This page is generated from skills/eks-build/references/lessons-learned.md. Edit the source, not this page.
Lessons Learned: EKS Deployment Patterns
Table of Contents
- 1. before_compute Is Mandatory
- 2. Two-Phase Module Architecture
- 3. Addon Version Pinning
- 4. Multus CNI Is BROKEN
- 5. Kyverno Gotchas
- 6. ArgoCD EKS Capability
- 7. GitOps Bridge Pattern
- 8. IRSA vs Pod Identity
- 9. Velero Configuration
- 10. ACK and KRO
- 11. Deployment Order
- 12. Use HashiCorp Terraform, NOT OpenTofu
- 13. Terraform Operational Notes
- 14. Automated Validation Findings
- 15. Pod Identity Destroy Ordering
- 16. EFS CSI Driver Operational Notes
- 17. Karpenter Dedicated Submodule
- 18. Pod Identity IAM Policy Name Collision
- 19. ArgoCD Namespace Race Condition
- 20. EKS Capability Destroy Hangs Terraform
- 21. CIS Policies Cannot Be Deployed as Helm Chart
- 22. Pattern 2a Custom-Addons Require Real Git Repo
Consolidated findings from two EKS deployment patterns:
- Pattern 1 (terraform-eks): Full Terraform with eks-blueprints-addons, two-phase module architecture
- Pattern 2 (argocd-eks): ArgoCD EKS Capability + ACK + GitOps Bridge
1. before_compute Is Mandatory
Patterns: Both
vpc-cni and eks-pod-identity-agent MUST have before_compute: true. Without it, EKS managed addons and node groups are created in parallel. Nodes finish before the CNI installs, fail health checks with NodeCreationFailure: NetworkPluginNotReady, and stay NotReady.
eks_addons:
vpc-cni:
most_recent: true
before_compute: true
eks-pod-identity-agent:
most_recent: true
before_compute: true
State migration note: Adding before_compute: true to an existing addon moves the Terraform resource key. Use terraform import for in-place migration, or do a clean destroy+apply cycle.
2. Two-Phase Module Architecture
Patterns: Pattern 1 only
Problem
LBC and Gatekeeper register webhooks with failurePolicy: Fail before their pods have ready endpoints. The single eks-blueprints-addons module deploys all Helm releases in parallel. Other addons hit these webhooks and get rejected.
Why wait: true alone fails
wait: true only blocks when Terraform marks that resource as done. It does NOT prevent sibling helm_release resources in the same module from starting simultaneously.
Fix
Split into two module calls:
- Phase 1 (
module.eks_addons_webhooks): LBC + Gatekeeper only, withwait: true - Phase 2 (
module.eks_addons): Everything else, withdepends_on = [module.eks_addons_webhooks]

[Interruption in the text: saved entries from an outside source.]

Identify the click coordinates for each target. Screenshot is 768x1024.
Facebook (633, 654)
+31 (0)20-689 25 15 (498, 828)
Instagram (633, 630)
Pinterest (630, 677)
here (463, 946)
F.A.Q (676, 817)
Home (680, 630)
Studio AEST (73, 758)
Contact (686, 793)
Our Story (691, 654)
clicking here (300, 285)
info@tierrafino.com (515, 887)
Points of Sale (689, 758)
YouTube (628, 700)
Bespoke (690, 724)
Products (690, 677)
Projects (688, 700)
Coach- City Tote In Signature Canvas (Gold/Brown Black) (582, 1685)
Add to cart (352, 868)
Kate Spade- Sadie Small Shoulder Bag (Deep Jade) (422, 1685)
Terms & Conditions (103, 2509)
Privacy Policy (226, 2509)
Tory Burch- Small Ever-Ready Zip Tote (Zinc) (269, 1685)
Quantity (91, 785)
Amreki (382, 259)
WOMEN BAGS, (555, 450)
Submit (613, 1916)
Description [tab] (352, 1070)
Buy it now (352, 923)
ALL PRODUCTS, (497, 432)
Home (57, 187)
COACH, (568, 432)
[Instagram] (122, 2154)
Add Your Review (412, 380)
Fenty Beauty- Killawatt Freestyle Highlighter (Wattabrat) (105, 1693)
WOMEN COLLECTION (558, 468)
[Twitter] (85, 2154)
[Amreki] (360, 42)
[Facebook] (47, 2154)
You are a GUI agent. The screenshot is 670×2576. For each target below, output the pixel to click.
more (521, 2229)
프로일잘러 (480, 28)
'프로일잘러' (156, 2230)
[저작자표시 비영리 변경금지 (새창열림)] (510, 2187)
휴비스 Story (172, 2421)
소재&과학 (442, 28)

Phase 1 also needs depends_on = [module.eks_cluster] so all EKS managed addons are ACTIVE before any Helm release starts.
Trade-off
The module graph is instantiated twice, but with HashiCorp Terraform v1.14.5, plan still completes in under 2 minutes. Do NOT use OpenTofu -- see Section 12.
3. Addon Version Pinning
Patterns: Both
Module defaults are stale
The eks-blueprints-addons module ships chart defaults that lag significantly behind current releases. Always look up the latest versions from authoritative sources (see version-matrix.md).
Rules
- ALWAYS override chart versions from config YAML; never rely on module defaults
- Versions pinned at plan time go stale by deployment day. Re-verify before every apply.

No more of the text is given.